Yakisoba(Fried Noodles)

INGREDIENTS:

2 packs Yakisoba Noodles
1/2 cup cabbage,sliced 
1 whole onion,sliced
1/4 cup carrots
300 grams pork,thin sliced
2 packs of yakisoba sauce 
5 tablespoons of water (for slight steaming)


PREPARATION:

Saute pork in a  skillet until it turns golden brown.Add carrots and onions and stir fry for a minute  then add all the remaining ingredients.Cover for 2 to 3 minutes,add 1 pack yakisoba sauce and mixed thoroughly.Finally add the last pack of the  yakisoba sauce and mix again.Can be eaten as it is with or without rice.

Friday, July 2, 2010

Seafood Spaghetti

INGREDIENTS:
 
 200 grams clam shells

1 onion

50 grams fresh shrimp

1 teaspoon olive oil

I stalk grated onion leaves

300 grams spaghetti pasta

A pinch of salt and pepper

PROCEDURE:

Let boil the pasta spaghetti and set aside .Saute onion and clam shells in a

teaspoon of olive oil.Put pasta into pan,stir fry and flavor with salt and 

pepper.Serve and enjoy.(One person per serving.)

Sunday, May 2, 2010

Shabu Shabu(Japanese Beef Hot Pot)



Shabu shabu is a hot pot similar like sukiyaki.It is cooked and eaten at the table with the other ingredients and is a great treat for the family .It is said that the name "shabu shabu"came from this swishing action.It only need to be cooked for a few seconds .You can make it at home with minimal ingredients.This is my way of preparing it..

INGREDIENTS:

300 grams beef

3 shiitake mushrooms

1200ml Water(5 us cups)

2 pcs of 10x10 Kombu Kelp

50 ml sake

A pinch of salt


2 tbsp Ponsu(citrus flavored dipping sauce)

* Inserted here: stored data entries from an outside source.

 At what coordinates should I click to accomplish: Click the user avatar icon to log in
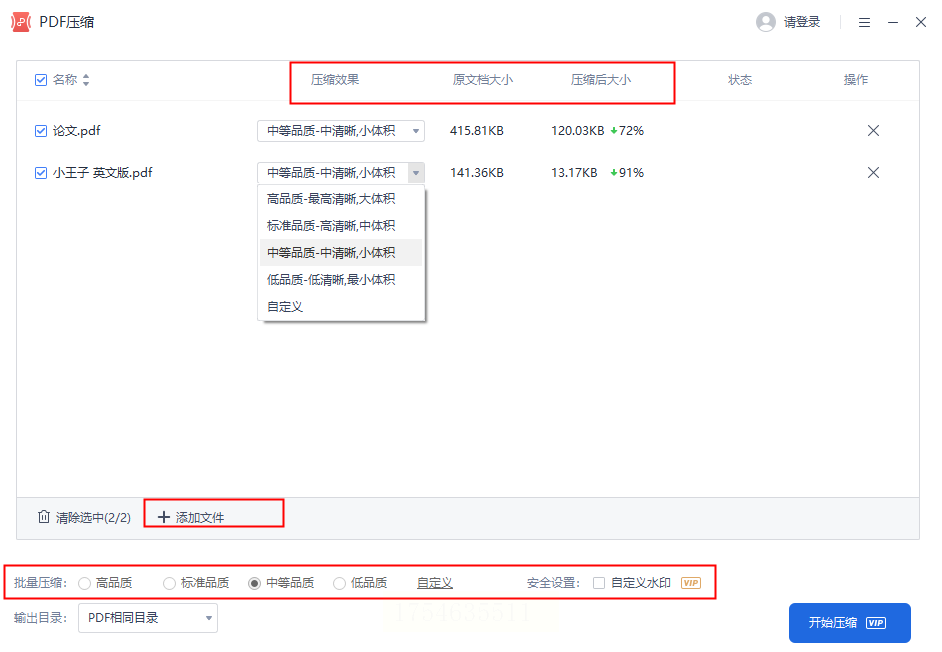765,22
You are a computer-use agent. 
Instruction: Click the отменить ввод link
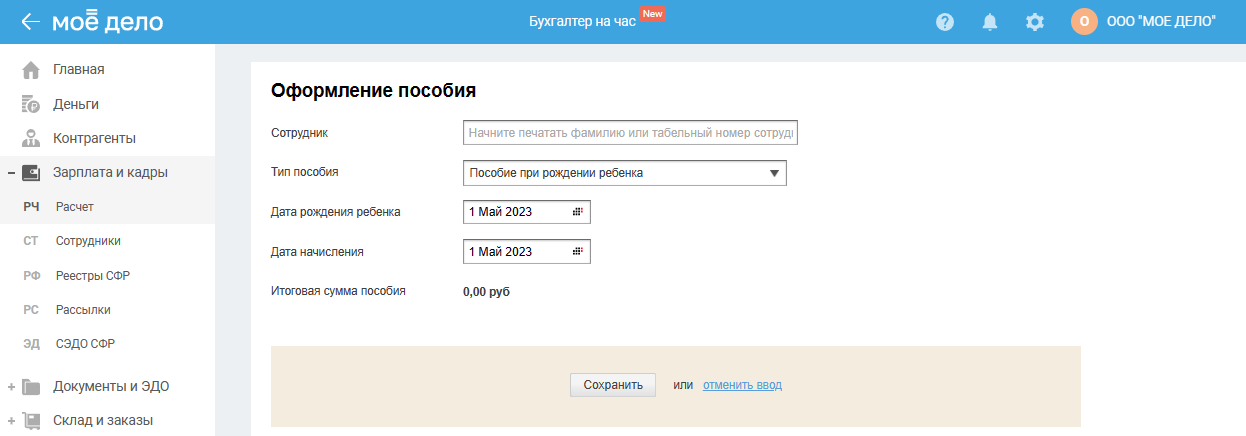[x=742, y=385]
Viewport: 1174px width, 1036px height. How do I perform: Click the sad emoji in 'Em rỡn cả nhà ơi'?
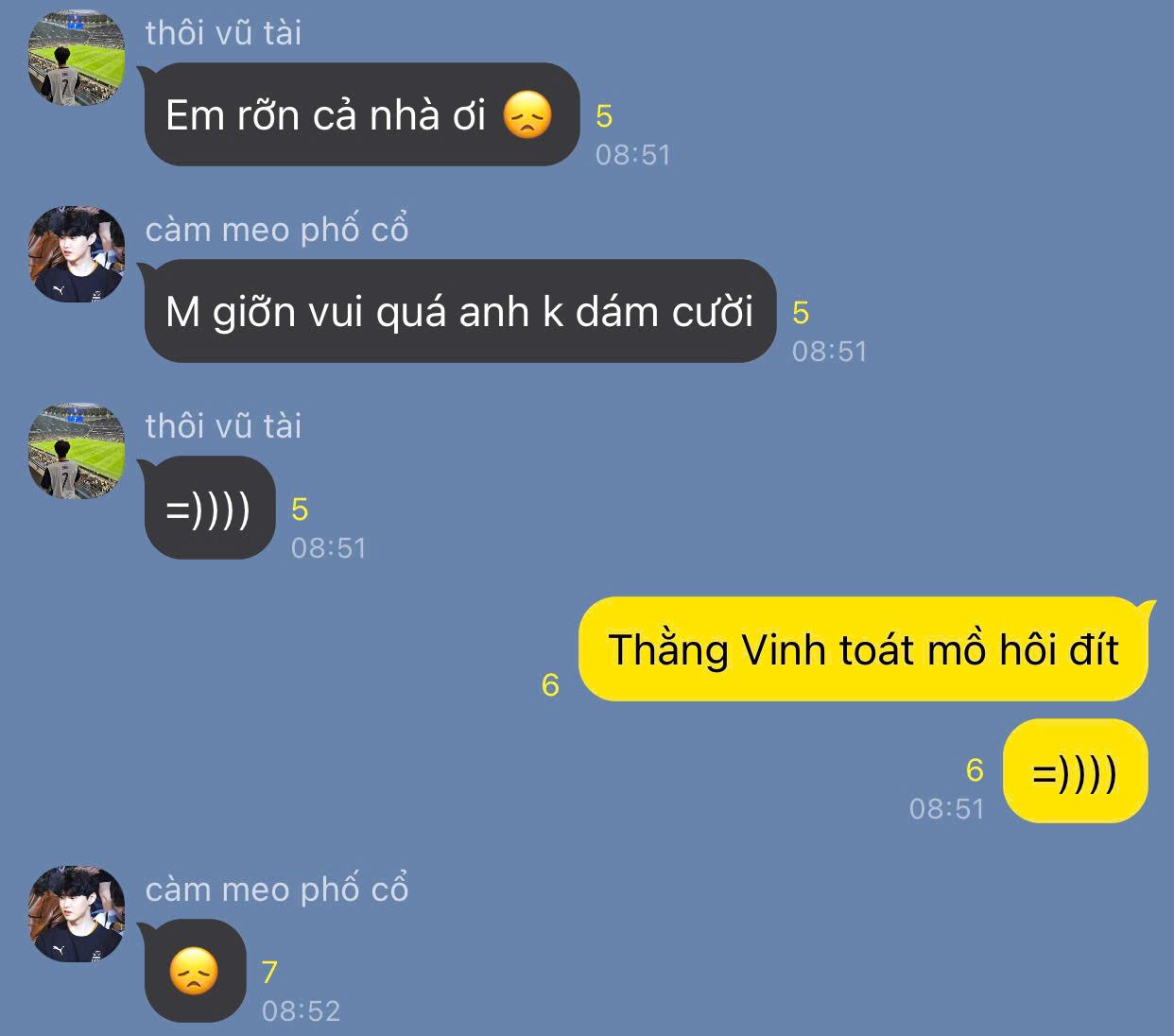[x=527, y=115]
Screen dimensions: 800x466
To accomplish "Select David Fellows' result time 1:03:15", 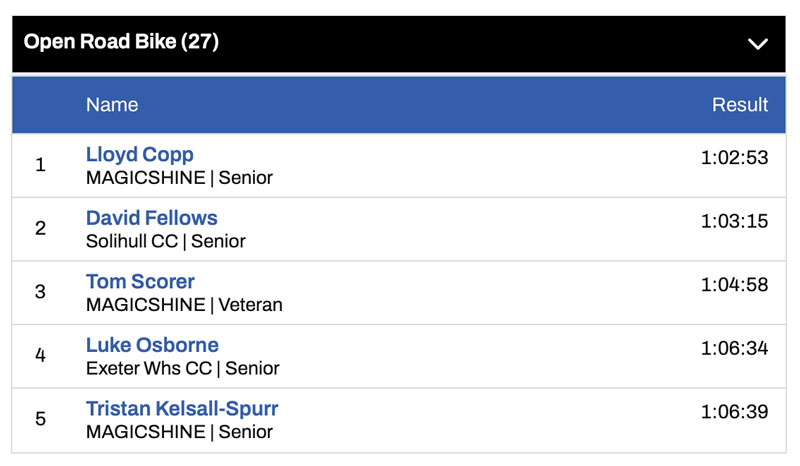I will pyautogui.click(x=734, y=221).

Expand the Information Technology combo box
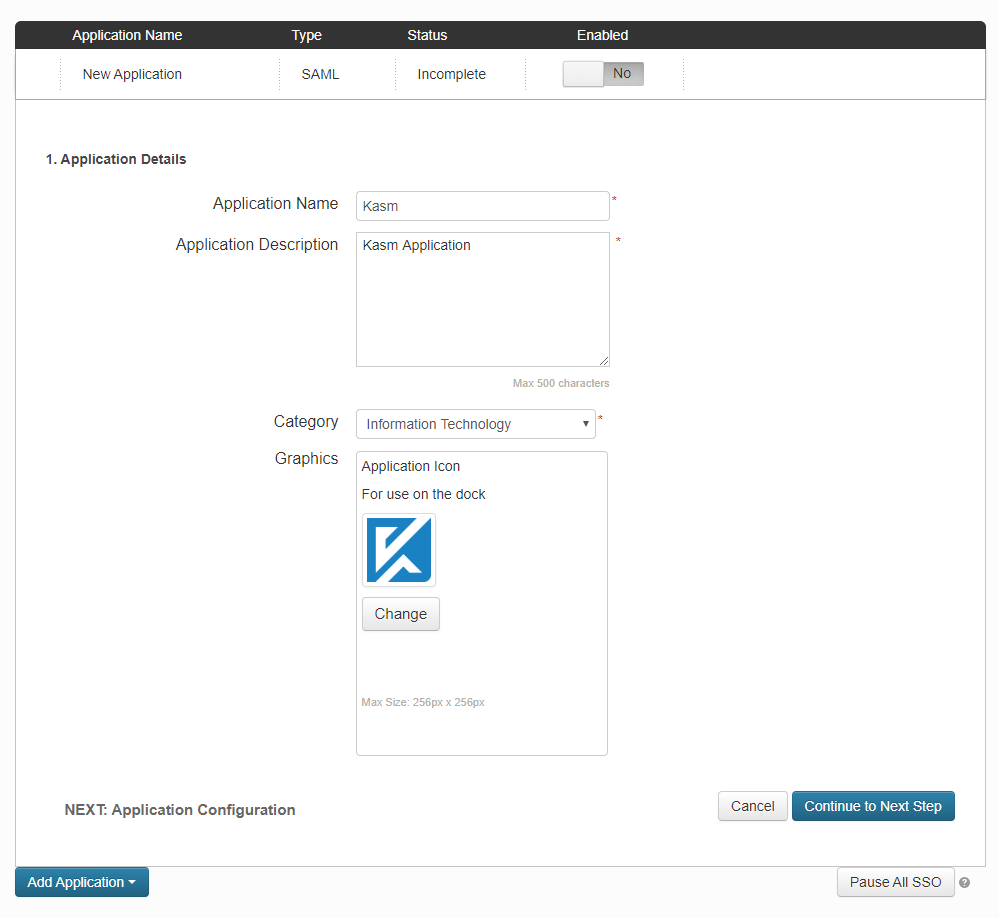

100 grams Chinese Cabbage (Hakusai)


80 grams Itokonyaku noodles

PROCEDURE:

Slice hakusai  and shiitake to desired size.Get hot pot and pour on 1200 ml water.Add Konbu kelp to make dashi(stock).Remove after dashi seems to blend with boiling water and the pinch of salt.Add shiitake,hakusai and itokonyaku noodles to the pot.Get the beef and swish beef into hot pot with boiling water til cooked.Dip in ponsu and enjoy it with rice along with the cooked vegetables and itokonyaku noodles.

Friday, April 9, 2010

OZONE SOUP


It's been awhile since my last recipe was 
 posted.Work  has taken so much of my time,cant afford to go online that often..anyway I'm about to share this very easy to do recipe.This dish is served most especially during the  new year here in Japan.






 INGREDIENTS:

1/2 teaspoon HONDASHI(stock)
2 pcs mochi(rice cakes)
1/4  cup Carrots(thinly sliced) 
1/2 cup Hakusai(Chinese Cabbage)
1 cup water
1/2 cup miso 


PROCEDURE:


In a pot,put 1 cup water and mix hondashi .Add carrots and make it boil til become soft.While waiting for the carrots to soften,get the mochi and grill for a minute.Add it to the mixture.Cook for about 2 minutes and add hakusai and miso and cook for another 1to2  minutes.Turn off fire before it starts to boil(for the miso not to loose it's flavor).









Saturday, January 30, 2010

GYUDON JAPANESE BEEF RICE BOWL(my version)

INGREDIENTS:

200 grams beef
1/2 onion(sliced)
1 tbsp sake
1/2 tsp pepper
2 tbsp soy sauce
1/2 tsp ajinomoto
1 tsp olive oil

PROCEDURE:

 In a pan,heat olive oil and saute pork until golden brown and add the onions.Put on sake,soy sauce and ajinomoto to taste. Simmer for about 5 to 8 minutes.Sprinkle pepper for additional spicy taste.Serve atop rice for a gyudon experience.

OPTIONAL:(You can add spring onions and grounded red peppers if you want it really hot )



Monday, January 4, 2010

Foods during new year(traditional japanese food)

osechiozone

THE PREPARATION



 



norimakithe finished product(Sanmazushi,norimaki,sushi)


Chawan mushi(japanese egg custard)



Ingredients(per cup):

2 pcs shiitake(mushroom)cut in half
2 small blocks chicken
2 pcs shrimp
1/2 cup dashi(chicken stock or hondashi) 
1 egg



Procedure:

Get a medium sized cup  and put all of the above ingredients.Steam for about 15 minutes or until mixture thickens. Serve with rice and main dish.